Kees Christiaanse (born 1953, Amsterdam) is an architect and urban planner from the Netherlands. After working with Rem Koolhaas, he started two firms, KCAP (Kees Christiaanse Architects & Planners, in Rotterdam) in 1989 and Architects and Planners (ASTOC, in Cologne) in 1990, where he was a partner till 2002. Christiaanse has "tackled some of the highest profile urban design schemes in the Netherlands, hosting buildings by" the finest Dutch and several international architects. [1]
Christiaanse worked with Rem Koolhaas' architecture firm, OMA, where he was made a partner in 1983 at the age of 30, [1] and worked for the firm until 1989. After OMA, he founded Kees Christiaanse Architects and Planners (KCAP, in Rotterdam, 1989) and ASTOC Architects and Planners (in Cologne, 1990); [2] he worked with ASTOC until 2002. He was also artistic director of the Dutch Building Department from 1993 to 1996. [1] From 1996 to 2003 he was a professor of architecture and urban planning at the Technical University of Berlin, and is now the Chair of Architecture and Urbanism in the Institute for Urban Design at ETH in Zürich. [3] [4]

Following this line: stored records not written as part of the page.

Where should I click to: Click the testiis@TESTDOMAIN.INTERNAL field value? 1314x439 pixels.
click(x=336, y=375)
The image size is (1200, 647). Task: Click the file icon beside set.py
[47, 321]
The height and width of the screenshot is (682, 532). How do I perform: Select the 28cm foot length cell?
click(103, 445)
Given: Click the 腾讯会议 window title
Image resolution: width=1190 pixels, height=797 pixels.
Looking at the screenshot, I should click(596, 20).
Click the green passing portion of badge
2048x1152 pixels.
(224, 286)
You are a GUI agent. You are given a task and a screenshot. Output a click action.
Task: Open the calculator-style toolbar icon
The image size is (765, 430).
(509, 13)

Two monographs on Christiaanse's work have been published, and an exhibition of the work done by his firms, "The City as Loft," was held at DeSingel in Antwerp in 2003. [5] He is known for his urban planning work and "has quietly become the power behind the throne of Dutch architecture." [1] He now lives and works in Zurich.
Christiaanse was the curator of the 4th International Architecture Biennale Rotterdam, and takes on large-scale projects such as the development of neglected areas for the 2012 Summer Olympics. [6] His latest project is the design of a masterplan for an "engineering campus" (or "science park") in the Bavarian city of Augsburg, a 70-acre (280,000 m2) project for which the state government (Freistaat Bayern) and the city are contributing 60 million Euros. [7] [8]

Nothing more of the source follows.